__Assignment__. Which lines of the entries contain the word "this"? Please list them.

__Source material__.
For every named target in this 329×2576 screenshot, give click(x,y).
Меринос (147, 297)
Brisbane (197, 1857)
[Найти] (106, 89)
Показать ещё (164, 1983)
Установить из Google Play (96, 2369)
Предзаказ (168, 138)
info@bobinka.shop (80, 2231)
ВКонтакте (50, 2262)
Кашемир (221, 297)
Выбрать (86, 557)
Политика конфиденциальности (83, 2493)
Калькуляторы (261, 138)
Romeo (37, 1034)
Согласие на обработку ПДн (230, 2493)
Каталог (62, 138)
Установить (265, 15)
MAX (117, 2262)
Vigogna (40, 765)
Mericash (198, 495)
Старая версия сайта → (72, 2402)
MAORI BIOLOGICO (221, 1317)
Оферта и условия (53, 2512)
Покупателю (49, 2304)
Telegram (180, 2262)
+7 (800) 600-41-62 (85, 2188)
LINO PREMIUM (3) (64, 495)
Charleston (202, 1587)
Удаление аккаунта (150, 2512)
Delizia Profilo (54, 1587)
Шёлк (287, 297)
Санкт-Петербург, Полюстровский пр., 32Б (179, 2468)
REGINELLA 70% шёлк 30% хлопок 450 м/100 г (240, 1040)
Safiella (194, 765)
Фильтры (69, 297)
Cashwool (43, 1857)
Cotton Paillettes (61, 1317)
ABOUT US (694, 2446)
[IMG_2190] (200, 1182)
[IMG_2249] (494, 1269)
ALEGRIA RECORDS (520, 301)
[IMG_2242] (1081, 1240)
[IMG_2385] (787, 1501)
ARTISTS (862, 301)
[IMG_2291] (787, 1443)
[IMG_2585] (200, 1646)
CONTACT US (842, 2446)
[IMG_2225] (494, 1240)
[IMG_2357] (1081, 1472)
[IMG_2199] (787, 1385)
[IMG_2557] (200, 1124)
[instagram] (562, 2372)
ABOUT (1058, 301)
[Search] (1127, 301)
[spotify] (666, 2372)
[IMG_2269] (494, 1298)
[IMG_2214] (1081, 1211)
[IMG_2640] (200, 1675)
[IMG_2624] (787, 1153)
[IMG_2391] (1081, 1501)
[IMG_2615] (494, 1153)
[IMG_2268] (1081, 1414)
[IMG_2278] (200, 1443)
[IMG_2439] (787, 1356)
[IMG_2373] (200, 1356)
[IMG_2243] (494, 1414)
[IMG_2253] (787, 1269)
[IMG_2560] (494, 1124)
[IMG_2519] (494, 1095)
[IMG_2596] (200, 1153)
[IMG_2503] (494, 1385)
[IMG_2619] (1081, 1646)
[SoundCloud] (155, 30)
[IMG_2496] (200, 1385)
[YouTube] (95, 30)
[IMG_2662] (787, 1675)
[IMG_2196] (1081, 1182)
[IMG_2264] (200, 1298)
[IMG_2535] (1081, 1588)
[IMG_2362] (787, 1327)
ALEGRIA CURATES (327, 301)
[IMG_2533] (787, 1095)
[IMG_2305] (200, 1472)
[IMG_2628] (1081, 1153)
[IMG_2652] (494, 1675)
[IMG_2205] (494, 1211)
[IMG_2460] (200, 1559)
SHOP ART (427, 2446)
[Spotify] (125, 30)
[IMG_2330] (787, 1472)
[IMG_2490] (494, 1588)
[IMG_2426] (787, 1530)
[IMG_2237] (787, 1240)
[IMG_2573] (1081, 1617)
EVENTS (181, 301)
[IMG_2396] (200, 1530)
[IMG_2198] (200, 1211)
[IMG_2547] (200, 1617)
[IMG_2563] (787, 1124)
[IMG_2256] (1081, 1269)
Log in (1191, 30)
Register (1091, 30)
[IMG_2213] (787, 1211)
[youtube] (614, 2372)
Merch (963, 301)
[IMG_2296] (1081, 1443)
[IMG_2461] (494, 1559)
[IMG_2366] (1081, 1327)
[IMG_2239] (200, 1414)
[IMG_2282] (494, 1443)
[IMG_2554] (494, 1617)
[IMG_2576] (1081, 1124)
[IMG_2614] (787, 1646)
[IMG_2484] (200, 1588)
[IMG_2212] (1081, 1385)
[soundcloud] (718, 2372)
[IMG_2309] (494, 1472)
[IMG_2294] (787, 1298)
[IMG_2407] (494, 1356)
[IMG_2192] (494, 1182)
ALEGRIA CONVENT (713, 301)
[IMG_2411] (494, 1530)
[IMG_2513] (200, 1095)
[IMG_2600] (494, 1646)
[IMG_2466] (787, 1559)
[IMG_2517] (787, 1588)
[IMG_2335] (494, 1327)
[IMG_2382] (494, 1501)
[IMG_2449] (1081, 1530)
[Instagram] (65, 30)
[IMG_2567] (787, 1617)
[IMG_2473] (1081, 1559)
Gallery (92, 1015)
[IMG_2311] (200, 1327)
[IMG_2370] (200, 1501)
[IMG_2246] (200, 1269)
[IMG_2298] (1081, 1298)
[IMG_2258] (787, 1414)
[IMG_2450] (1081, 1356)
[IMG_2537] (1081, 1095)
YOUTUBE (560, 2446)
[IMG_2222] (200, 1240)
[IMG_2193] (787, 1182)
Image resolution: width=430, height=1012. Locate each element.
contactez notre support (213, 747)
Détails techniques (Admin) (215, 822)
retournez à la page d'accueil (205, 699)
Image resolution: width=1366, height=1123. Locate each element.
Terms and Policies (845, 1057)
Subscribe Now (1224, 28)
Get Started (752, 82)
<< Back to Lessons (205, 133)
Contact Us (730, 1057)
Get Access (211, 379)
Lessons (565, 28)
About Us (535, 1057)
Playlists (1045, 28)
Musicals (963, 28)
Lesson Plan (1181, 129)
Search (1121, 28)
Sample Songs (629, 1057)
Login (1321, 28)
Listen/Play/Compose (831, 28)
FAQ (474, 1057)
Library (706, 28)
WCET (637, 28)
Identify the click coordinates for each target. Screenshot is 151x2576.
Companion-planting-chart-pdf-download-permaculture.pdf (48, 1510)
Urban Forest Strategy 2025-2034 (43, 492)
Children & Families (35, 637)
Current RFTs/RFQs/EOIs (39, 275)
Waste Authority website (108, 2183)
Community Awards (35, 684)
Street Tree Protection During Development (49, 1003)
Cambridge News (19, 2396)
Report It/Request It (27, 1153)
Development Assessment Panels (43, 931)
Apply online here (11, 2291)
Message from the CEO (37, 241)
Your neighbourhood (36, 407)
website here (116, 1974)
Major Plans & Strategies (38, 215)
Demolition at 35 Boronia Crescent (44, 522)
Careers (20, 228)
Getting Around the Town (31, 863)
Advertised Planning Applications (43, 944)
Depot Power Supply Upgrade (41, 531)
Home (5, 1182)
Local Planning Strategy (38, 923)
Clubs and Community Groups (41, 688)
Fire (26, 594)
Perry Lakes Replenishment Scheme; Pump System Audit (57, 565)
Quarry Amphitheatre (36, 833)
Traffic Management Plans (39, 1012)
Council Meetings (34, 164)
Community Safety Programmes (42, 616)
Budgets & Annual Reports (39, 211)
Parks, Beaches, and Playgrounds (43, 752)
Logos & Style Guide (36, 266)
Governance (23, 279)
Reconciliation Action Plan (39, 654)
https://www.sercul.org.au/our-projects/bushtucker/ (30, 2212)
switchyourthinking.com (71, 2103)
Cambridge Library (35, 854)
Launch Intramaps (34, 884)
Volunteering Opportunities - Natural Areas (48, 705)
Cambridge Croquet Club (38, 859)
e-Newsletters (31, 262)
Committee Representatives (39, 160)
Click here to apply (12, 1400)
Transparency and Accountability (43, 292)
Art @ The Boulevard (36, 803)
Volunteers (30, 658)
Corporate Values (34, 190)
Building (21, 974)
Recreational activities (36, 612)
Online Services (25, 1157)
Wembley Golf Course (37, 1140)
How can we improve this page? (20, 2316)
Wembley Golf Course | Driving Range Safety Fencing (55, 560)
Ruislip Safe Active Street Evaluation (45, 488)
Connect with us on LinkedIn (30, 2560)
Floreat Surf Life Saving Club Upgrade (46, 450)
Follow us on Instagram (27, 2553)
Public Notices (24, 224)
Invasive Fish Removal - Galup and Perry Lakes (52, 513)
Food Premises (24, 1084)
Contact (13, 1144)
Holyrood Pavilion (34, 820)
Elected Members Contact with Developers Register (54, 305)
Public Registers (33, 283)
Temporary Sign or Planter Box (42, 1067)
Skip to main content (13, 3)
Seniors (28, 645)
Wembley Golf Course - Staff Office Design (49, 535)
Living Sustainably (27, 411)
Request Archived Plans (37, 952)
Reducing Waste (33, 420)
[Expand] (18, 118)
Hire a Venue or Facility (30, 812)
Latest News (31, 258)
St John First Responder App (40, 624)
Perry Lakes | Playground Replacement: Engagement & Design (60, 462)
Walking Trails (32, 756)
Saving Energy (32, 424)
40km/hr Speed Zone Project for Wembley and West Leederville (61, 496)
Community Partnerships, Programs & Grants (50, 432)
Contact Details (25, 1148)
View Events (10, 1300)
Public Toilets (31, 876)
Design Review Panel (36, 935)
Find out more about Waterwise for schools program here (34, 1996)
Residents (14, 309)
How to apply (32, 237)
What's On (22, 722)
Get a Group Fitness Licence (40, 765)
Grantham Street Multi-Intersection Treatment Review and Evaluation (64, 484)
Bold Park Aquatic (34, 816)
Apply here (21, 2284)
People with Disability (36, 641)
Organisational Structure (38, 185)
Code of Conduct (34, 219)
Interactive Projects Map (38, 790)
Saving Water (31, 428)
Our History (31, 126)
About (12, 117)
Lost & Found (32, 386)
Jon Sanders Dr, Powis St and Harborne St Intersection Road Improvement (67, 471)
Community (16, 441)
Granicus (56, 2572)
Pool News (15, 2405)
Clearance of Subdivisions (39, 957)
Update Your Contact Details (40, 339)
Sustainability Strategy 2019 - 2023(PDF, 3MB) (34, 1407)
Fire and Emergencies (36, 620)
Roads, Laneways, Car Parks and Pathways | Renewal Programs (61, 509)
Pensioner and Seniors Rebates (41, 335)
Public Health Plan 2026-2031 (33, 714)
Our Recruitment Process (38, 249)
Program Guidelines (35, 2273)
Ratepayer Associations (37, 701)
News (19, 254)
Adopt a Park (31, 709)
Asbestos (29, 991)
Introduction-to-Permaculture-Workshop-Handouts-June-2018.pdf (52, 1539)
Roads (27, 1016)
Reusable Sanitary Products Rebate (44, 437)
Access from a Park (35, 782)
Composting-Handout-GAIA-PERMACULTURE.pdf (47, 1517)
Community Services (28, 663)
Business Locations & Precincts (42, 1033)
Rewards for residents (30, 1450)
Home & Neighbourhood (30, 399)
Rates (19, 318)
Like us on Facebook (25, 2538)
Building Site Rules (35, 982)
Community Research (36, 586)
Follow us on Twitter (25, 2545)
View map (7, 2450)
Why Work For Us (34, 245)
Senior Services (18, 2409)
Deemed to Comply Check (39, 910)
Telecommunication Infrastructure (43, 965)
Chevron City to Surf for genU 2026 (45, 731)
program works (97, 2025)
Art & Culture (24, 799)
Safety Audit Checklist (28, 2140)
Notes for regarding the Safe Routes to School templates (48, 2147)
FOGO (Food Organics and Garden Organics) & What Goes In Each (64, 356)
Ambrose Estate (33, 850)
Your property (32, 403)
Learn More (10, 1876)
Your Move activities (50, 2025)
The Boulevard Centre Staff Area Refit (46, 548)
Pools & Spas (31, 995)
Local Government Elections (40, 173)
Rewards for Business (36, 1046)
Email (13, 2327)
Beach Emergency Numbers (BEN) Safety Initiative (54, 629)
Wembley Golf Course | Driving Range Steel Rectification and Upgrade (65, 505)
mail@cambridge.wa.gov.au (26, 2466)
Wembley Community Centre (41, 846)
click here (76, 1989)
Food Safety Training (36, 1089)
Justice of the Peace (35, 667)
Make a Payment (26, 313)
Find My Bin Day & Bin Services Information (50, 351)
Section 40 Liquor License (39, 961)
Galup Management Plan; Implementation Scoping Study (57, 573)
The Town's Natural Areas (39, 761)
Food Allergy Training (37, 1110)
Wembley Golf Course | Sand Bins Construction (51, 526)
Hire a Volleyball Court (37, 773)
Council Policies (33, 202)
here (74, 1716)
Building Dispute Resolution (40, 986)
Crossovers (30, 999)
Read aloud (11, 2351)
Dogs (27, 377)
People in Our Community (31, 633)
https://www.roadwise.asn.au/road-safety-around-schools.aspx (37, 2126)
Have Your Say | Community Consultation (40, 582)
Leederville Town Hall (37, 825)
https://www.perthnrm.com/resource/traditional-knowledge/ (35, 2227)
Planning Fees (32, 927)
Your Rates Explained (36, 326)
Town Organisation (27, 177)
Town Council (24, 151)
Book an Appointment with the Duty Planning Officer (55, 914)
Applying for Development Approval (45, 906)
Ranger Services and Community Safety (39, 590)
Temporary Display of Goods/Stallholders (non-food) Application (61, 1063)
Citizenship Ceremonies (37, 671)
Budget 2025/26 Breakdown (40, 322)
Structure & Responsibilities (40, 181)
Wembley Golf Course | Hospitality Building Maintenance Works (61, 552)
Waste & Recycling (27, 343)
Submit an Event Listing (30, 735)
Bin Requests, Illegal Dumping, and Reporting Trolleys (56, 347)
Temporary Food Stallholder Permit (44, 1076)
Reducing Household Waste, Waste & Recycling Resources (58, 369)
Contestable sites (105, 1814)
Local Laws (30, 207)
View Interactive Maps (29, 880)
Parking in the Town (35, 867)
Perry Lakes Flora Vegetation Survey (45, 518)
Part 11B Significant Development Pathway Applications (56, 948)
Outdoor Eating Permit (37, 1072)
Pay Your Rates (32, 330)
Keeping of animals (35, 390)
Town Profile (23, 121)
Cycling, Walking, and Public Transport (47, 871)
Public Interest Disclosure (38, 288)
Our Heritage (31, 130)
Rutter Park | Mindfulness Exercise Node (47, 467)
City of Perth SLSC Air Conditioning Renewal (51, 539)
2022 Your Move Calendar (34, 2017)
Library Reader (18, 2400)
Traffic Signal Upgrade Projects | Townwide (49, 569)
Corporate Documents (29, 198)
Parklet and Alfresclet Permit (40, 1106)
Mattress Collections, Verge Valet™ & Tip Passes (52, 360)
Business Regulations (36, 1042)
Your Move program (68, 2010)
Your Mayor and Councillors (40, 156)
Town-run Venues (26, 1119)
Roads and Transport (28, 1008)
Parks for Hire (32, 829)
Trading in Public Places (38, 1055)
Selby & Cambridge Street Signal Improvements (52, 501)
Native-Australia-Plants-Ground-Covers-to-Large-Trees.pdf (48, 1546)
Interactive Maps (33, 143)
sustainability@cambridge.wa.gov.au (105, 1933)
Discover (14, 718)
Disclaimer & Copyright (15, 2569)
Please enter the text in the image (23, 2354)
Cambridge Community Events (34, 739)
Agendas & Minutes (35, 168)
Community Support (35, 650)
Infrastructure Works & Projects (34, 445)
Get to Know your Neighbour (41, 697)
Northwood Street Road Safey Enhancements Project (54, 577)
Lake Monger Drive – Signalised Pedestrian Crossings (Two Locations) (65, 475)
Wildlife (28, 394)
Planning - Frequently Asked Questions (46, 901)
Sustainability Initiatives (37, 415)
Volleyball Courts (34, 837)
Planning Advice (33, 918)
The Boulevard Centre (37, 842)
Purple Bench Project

__Output of the exercise__.
For every named target in this 329×2576 screenshot, give click(x,y).
How can we improve this page? (20, 2316)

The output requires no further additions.